It should be noted that, the first receiving module and the second receiving module are only illustrative for their functions, in practice, the functions of the first receiving module and the second receiving module may be implemented by one receiving module, which is not limited here. It should also be noted that, the functions of the receiving modules and the scheduling module may also be implemented by a module.

In a possible implementation, for each of the at least one resource consumer, the resource request indicates the resource requirement information for the resource consumer, identity information of at least one tenant associated with the resource consumer and at least one requested resource plan associated with the resource consumer, at least one of a requested network usage pattern or identity information of the resource consumer. The resource requirement information includes at least one of following items: an amount of CPU requested for the resource consumer, a size of a memory requested for the resource consumer, a network bandwidth requested for the resource consumer.
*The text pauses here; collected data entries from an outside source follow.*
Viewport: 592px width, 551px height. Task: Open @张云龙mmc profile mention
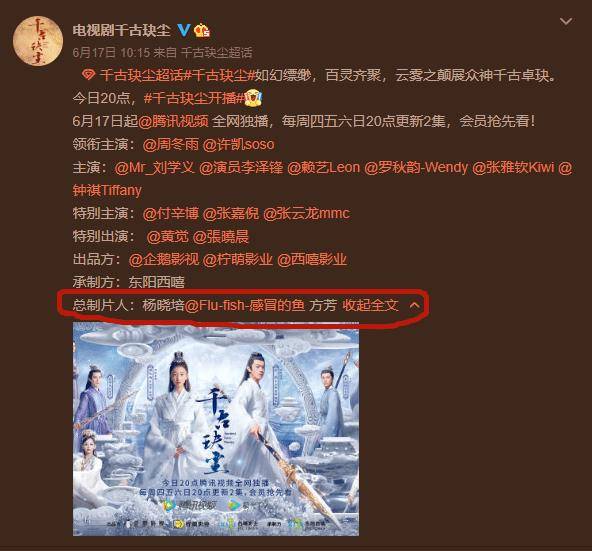point(306,213)
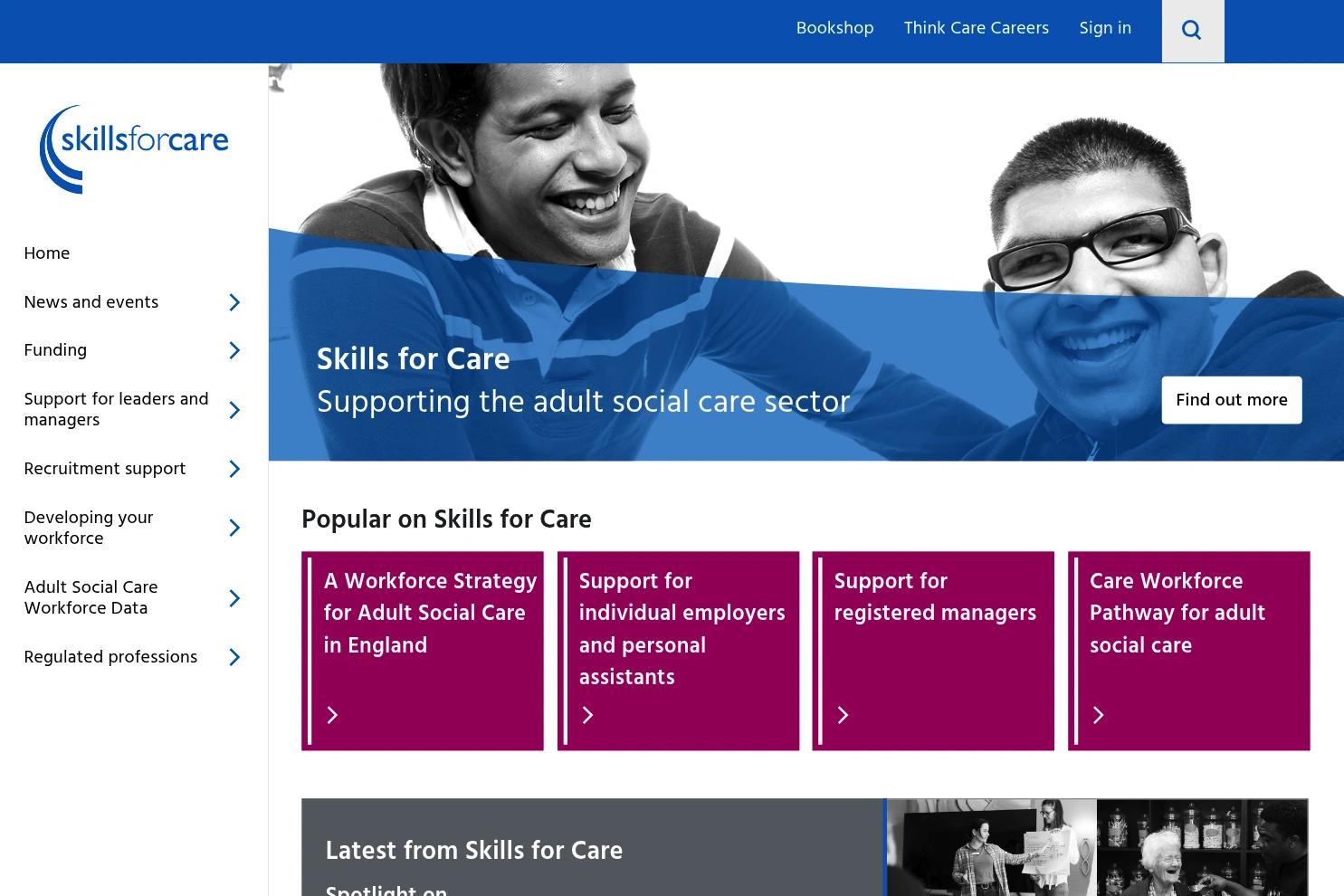The image size is (1344, 896).
Task: Expand Support for leaders and managers chevron
Action: 234,410
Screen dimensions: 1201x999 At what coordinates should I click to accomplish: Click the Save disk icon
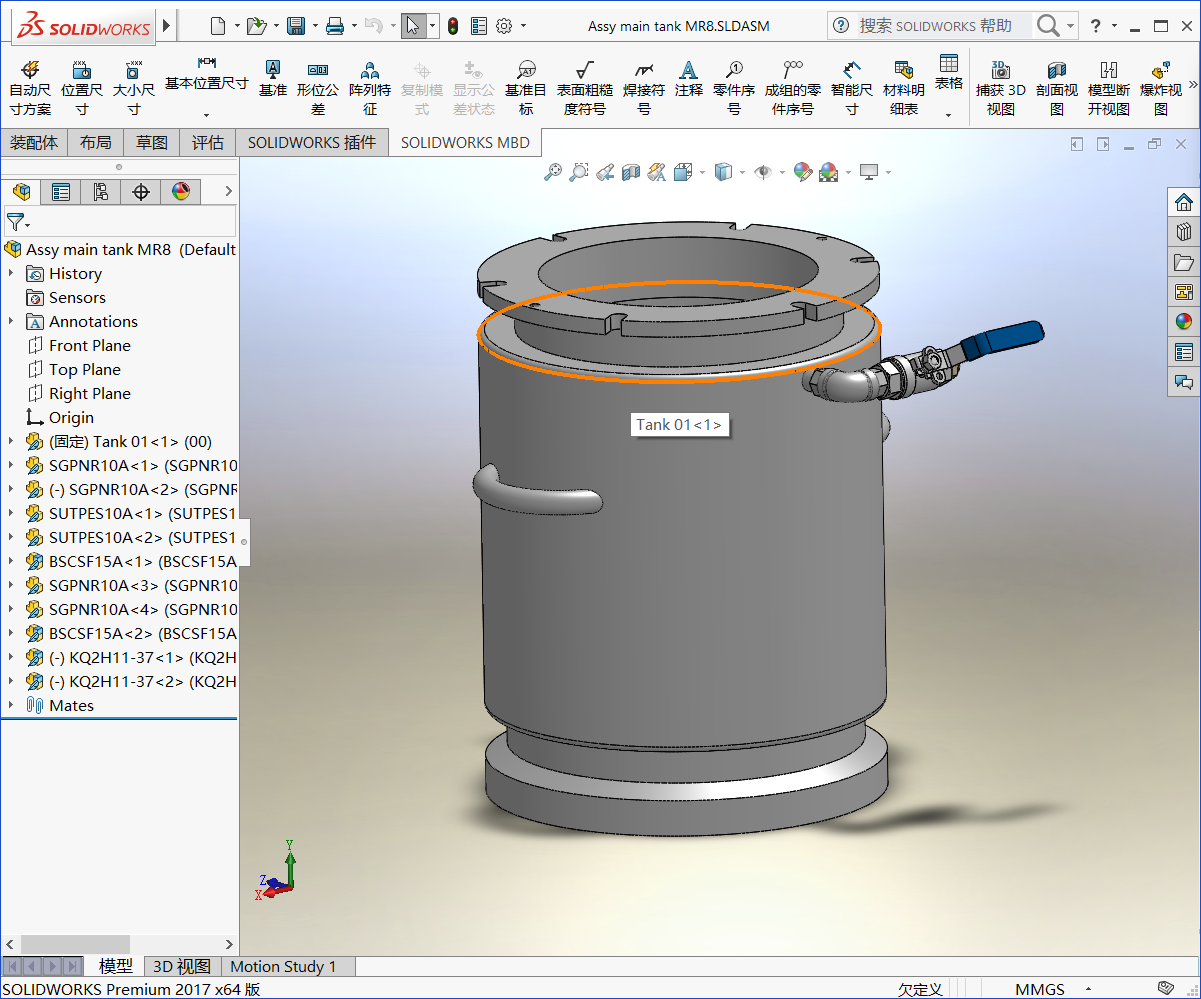[x=296, y=26]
In a possible implementation, the scheduling module is specifically configured to: schedule each of the at least one resource consumer with a first bandwidth onto the endpoint based on the predicted network bandwidth and the predicted network usage pattern; and schedule each of the at least one resource consumer with corresponding second bandwidths onto the levels of networks based on the first bandwidth.
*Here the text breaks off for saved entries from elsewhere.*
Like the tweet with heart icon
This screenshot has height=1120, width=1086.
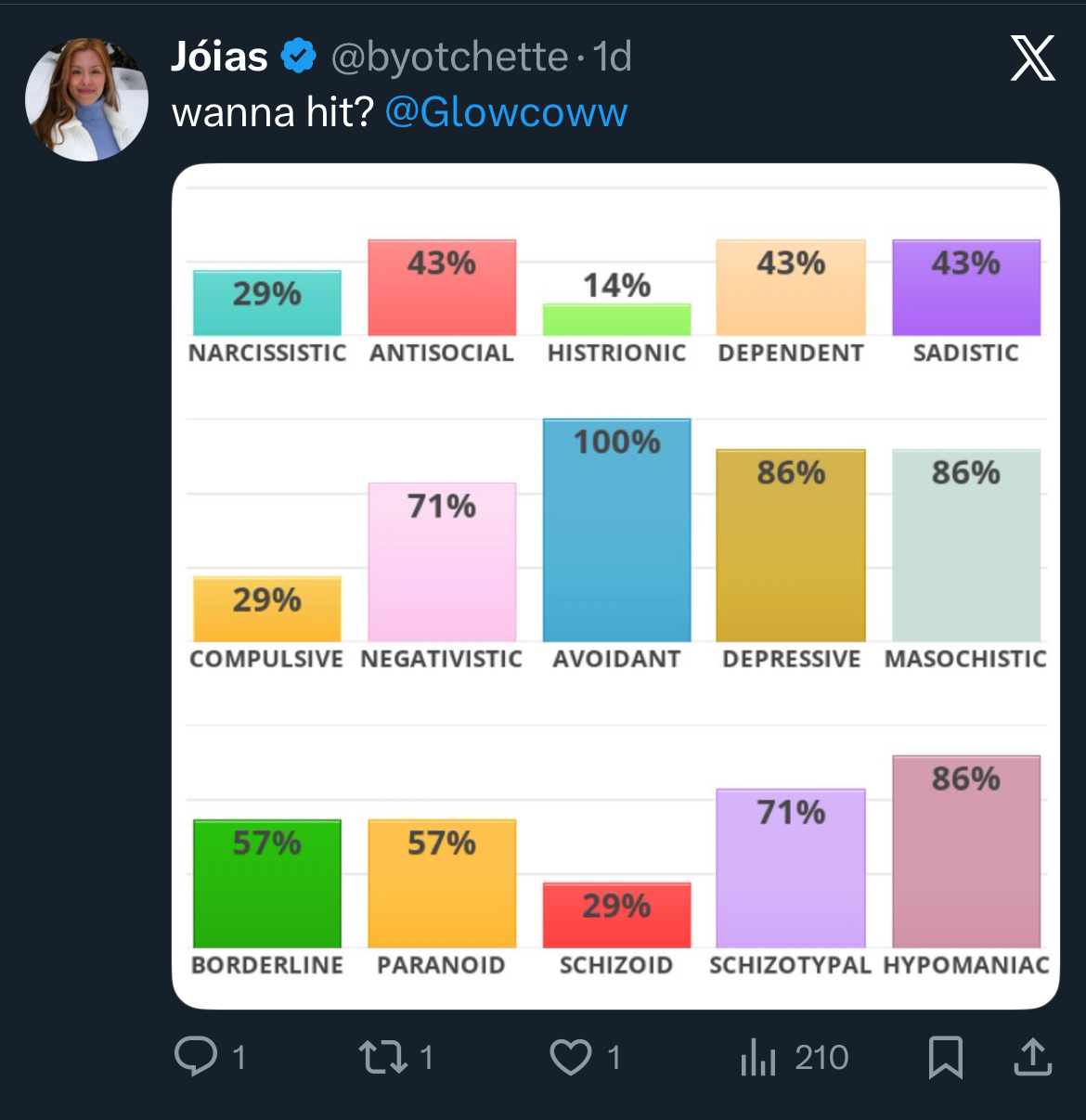coord(570,1057)
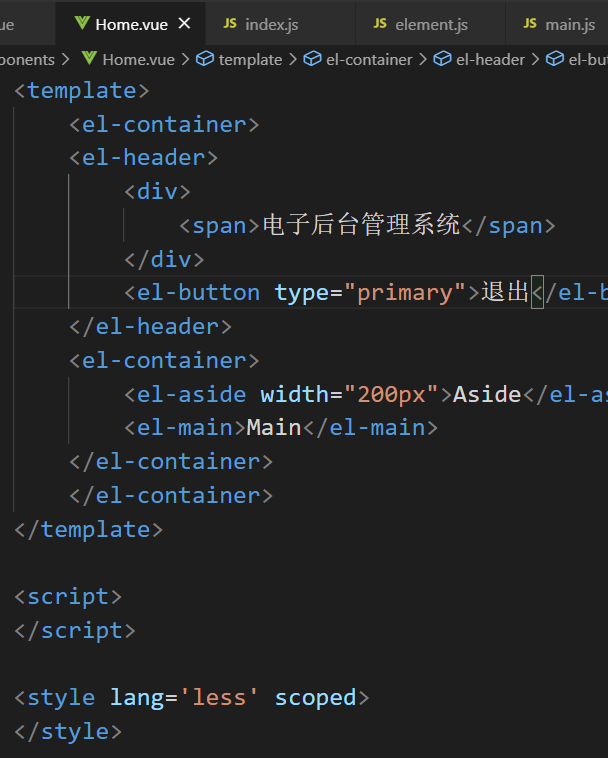Image resolution: width=608 pixels, height=758 pixels.
Task: Click el-container cube icon in breadcrumb
Action: tap(312, 59)
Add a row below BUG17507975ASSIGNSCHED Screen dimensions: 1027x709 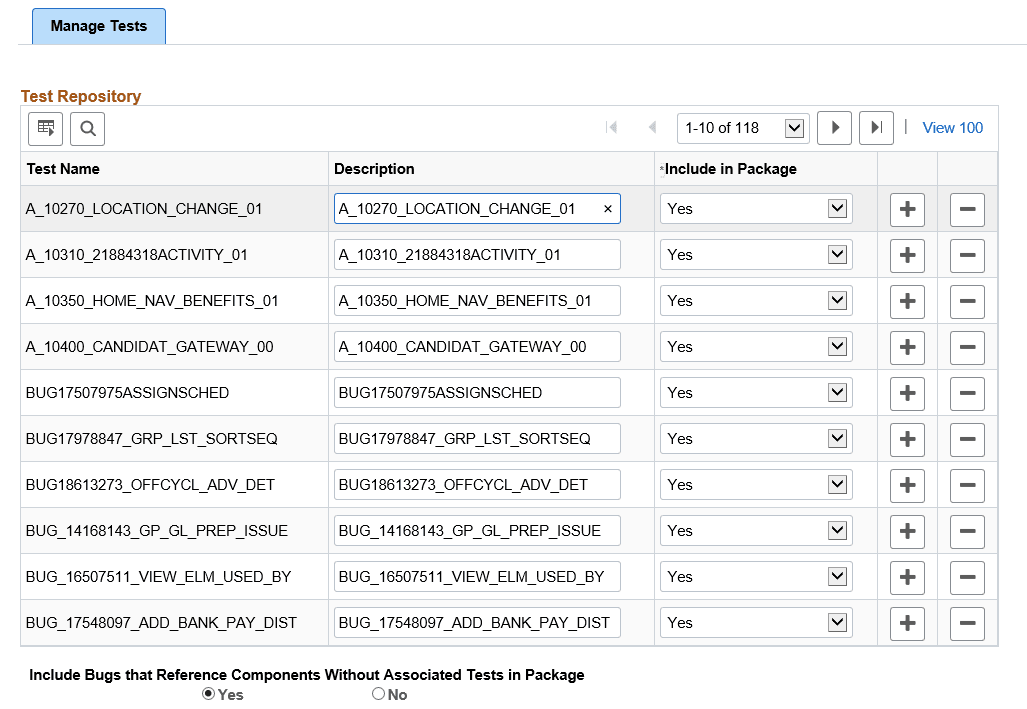click(x=906, y=393)
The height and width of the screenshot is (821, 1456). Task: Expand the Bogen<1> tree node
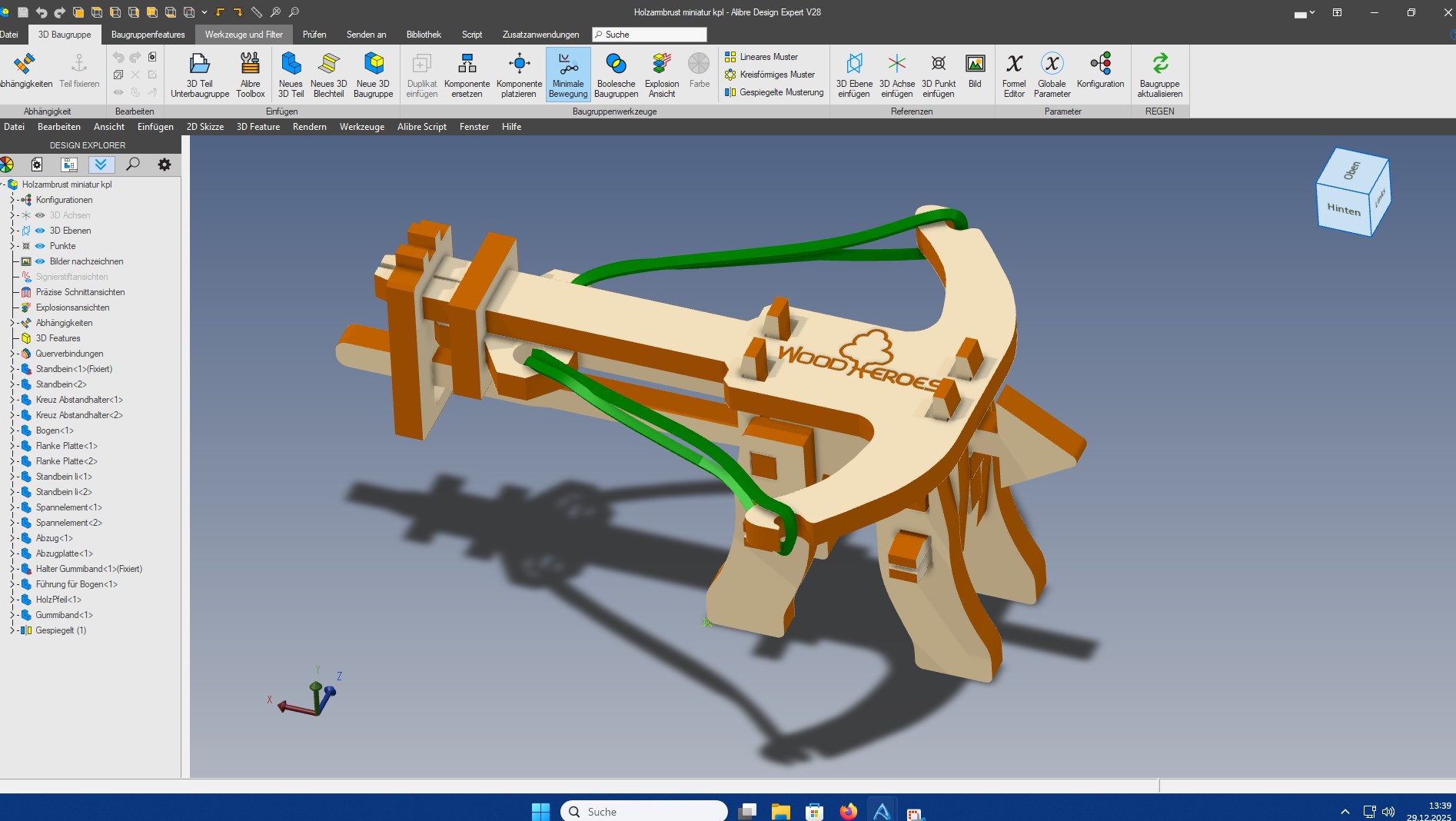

In a possible implementation, the scheduling module is specifically configured to: determine, for each of the at least one resource consumer, the corresponding second bandwidths onto the levels of networks based on the first bandwidth; for each of the levels of networks, determine, based on the predicted network usage pattern for each of the at least one resource consumer, whether a second bandwidth at a network level meets a preset bandwidth requirement for the network level; and upon determining that the corresponding second bandwidths meet preset bandwidth requirements for the levels of networks, schedule each of the at least one resource consumer with the corresponding second bandwidths onto the levels of networks.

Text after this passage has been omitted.